Enviada em 30/10/2018

Do período colonial ao final do Império, o Estado brasileiro tolerava a posse de uma pessoa pela outra. Somente em 1888 - um ano antes da proclamação da República -, houve a homologação da Lei Áurea e o trabalho escravo foi proibido. Embora, no século XXI, a Constituição assegura a proibição e o combate ao trabalho análogo à escravidão e assegura o direito ao trabalho digno, o que se vê é a negação dessas garantias constitucionais, bem como da dignidade desses trabalhadores. Diante dessa problemática, cabe avaliar os fatores que favorecem esse quadro.

A princípio, é necessário salientar a negligência Estatal, haja vista que há a supressão não somente do direito ao trabalho digno, mas de direitos sociais como educação e moradia. Segundo a Carta Magna de 1988, é dever do Estado brasileiro a promoção dos direitos sociais, além da proibição e combate à escravidão. Contudo, o que se observa é a inoperância do Estado, dado que a erradicação do trabalho escravo demanda políticas públicas de fiscalização e punição, como também de garantir aos cidadãos a educação formal, a qualificação profissional e habitação, por exemplo. Dessa maneira, o Governo, ao não adotar efetivamente políticas públicas sociais, promove a negação institucional dos direitos sociais assegurado à população.

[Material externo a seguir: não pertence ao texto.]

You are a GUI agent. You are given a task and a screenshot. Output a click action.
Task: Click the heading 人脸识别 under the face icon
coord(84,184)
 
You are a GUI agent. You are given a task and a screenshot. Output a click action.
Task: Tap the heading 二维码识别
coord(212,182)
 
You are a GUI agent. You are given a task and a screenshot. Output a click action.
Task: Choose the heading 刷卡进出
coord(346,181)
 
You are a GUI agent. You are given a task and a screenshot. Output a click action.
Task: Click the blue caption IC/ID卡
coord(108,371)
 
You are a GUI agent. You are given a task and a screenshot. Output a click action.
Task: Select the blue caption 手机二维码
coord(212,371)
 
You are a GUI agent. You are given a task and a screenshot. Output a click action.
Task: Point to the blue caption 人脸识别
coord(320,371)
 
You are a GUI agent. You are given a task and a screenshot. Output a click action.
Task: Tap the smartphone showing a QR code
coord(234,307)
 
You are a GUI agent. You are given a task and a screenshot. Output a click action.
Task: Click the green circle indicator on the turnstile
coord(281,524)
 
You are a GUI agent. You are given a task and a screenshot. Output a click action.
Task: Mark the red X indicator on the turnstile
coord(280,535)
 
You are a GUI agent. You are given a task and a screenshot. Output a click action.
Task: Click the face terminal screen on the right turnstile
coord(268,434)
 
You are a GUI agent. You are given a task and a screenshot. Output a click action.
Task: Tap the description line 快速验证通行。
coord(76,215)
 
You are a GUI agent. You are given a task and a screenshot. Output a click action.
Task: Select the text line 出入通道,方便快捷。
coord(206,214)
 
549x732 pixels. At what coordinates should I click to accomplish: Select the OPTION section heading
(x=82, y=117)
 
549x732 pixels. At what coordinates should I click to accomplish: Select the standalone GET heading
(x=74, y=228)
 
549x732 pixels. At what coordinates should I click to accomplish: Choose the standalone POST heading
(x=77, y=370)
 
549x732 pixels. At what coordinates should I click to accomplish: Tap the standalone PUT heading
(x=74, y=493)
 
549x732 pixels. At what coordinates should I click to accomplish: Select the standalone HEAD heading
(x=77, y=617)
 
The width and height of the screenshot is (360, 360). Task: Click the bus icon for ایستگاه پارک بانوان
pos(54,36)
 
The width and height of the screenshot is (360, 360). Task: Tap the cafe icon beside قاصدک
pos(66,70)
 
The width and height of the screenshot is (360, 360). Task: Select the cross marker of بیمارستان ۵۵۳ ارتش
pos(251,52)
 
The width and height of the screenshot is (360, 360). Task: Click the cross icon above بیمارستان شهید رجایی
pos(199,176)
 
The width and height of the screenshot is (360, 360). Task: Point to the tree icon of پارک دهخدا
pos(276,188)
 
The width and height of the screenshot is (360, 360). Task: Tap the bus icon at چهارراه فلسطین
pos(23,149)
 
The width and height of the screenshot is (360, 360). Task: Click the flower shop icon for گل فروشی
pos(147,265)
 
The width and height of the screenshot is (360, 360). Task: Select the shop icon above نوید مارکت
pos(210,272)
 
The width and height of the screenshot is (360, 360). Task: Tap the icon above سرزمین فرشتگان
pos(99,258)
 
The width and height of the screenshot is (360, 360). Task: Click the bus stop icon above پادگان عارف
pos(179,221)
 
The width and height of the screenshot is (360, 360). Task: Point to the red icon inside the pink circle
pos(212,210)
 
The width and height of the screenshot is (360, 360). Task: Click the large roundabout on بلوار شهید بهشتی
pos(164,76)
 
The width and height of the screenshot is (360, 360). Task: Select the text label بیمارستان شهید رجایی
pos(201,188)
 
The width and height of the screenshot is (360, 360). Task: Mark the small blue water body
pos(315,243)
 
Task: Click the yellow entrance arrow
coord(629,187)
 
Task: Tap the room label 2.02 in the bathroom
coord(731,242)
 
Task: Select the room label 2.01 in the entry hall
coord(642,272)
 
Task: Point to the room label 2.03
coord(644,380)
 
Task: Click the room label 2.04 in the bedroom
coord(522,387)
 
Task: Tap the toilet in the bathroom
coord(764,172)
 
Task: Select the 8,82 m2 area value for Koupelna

Ademais, a sociedade encontra-se inerte no que se refere ao trabalho forçado no Brasil. De acordo com Zygmunt Bauman, sociólogo polonês, a falta de solidez nas relações sociais, políticas e econômicas é a característica da modernidade líquida. Nesse contexto, o indivíduo, ao se confrontar com as discussões da contemporaneidade, normatiza o discurso mais conveniente; no caso, o discurso favorecido é a suposta ausência de trabalho escravo na sociedade atual; algo que ficou no passado social brasileiro. Como consequência, os casos de trabalho análogo à escravidão são praticamente inexistente no imaginário social, pois, ao invisibilizar tal problema, isso prejudica seu combate, bem como o  respeito à integridade humana desses trabalhadores.

Infere-se, portanto, que ainda há entraves para erradicar o trabalho escravo e garantir os direitos sociais aos trabalhadores encontrados nessa condição. Logo, urge que o Ministério da Justiça, em conjunto com o Ministério do Trabalho, formem um grupo de trabalho para avaliar as localidades com o maior número de denúncias e apreensões, com o objetivo de fazer investigações e investimentos sociais focalizados, a fim de garantir os direitos constitucionais dessa população. Em adição, o Estado deve divulgar, sazonalmente, uma lista com empresas que fez uso de mão de obra escrava, para que a população saiba da existência desses acontecimentos, levando à uma mudança na postura social quanto à problemática.